#### Task inputs

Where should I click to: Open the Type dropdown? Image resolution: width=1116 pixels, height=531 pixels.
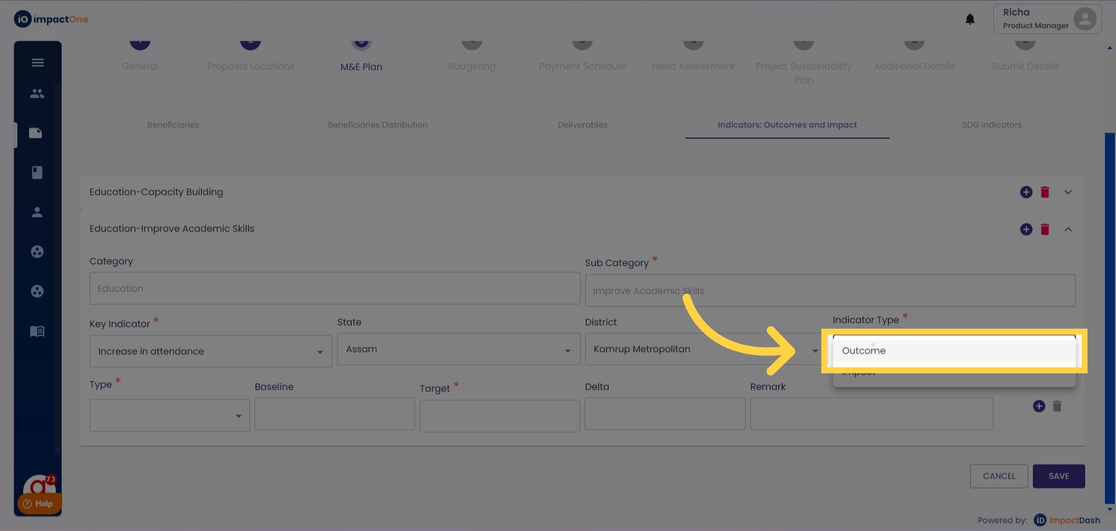pos(169,415)
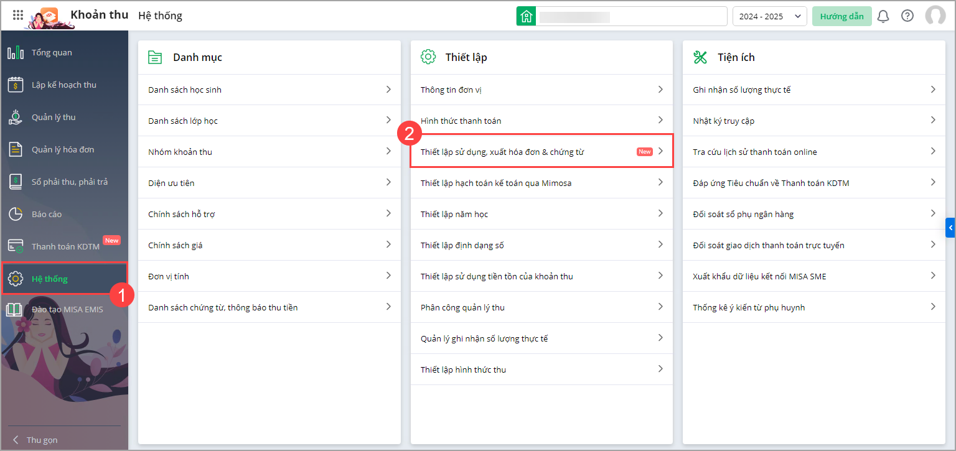Viewport: 956px width, 451px height.
Task: Go to Lập kế hoạch thu
Action: [63, 85]
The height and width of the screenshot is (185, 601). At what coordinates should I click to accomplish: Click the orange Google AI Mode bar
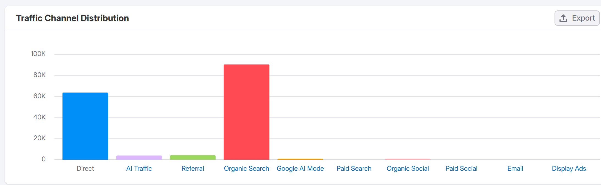click(300, 159)
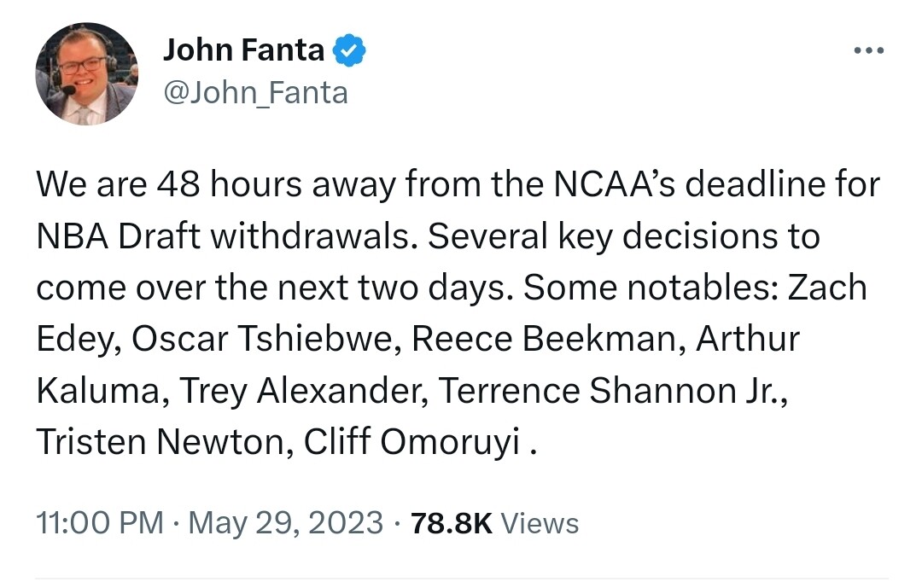View the 78.8K Views count
This screenshot has height=582, width=922.
tap(494, 522)
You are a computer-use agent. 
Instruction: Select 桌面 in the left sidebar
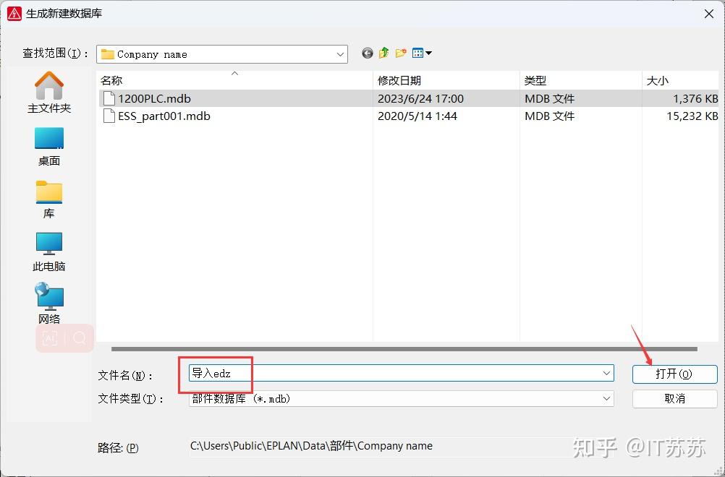point(48,145)
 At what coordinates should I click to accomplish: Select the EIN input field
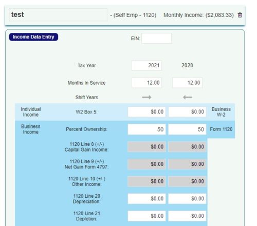point(156,39)
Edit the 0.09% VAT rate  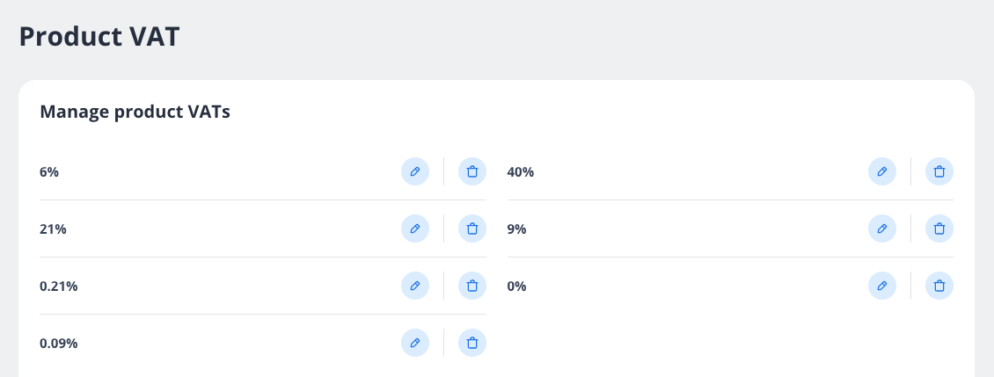pyautogui.click(x=415, y=343)
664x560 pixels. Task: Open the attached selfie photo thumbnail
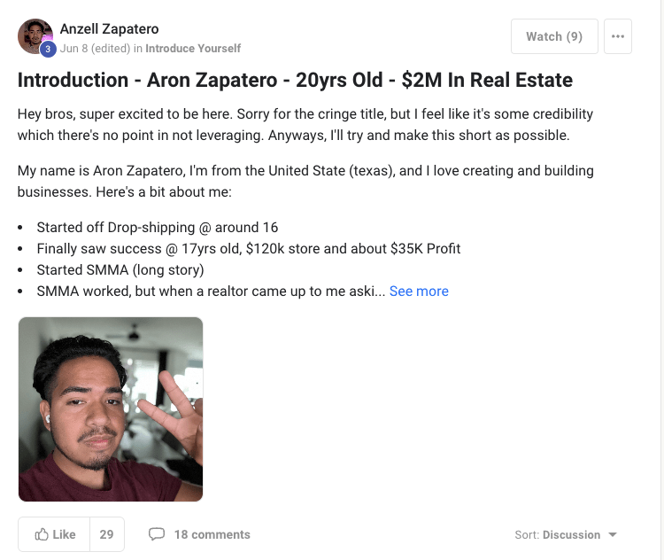click(x=111, y=409)
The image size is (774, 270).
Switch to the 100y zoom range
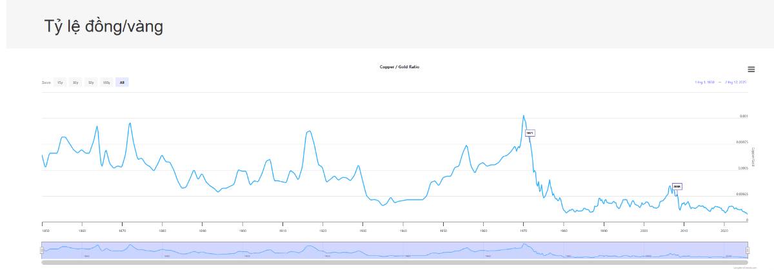106,82
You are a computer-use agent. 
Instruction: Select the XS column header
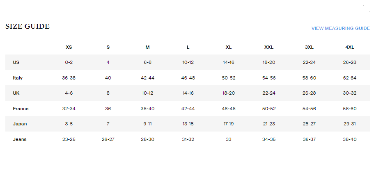tap(69, 47)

########

> _Problem description_
Once you find the line that contains "664x560 pixels. Task: Open", give it again along with every later line through the end of the data, word for word, minus the pictures.

> _Response to this exercise_
664x560 pixels. Task: Open the attached selfie photo thumbnail
click(x=111, y=409)
The image size is (774, 270).
Switch to the 100y zoom range
106,82
You are a computer-use agent. 
Instruction: Select the XS column header
tap(69, 47)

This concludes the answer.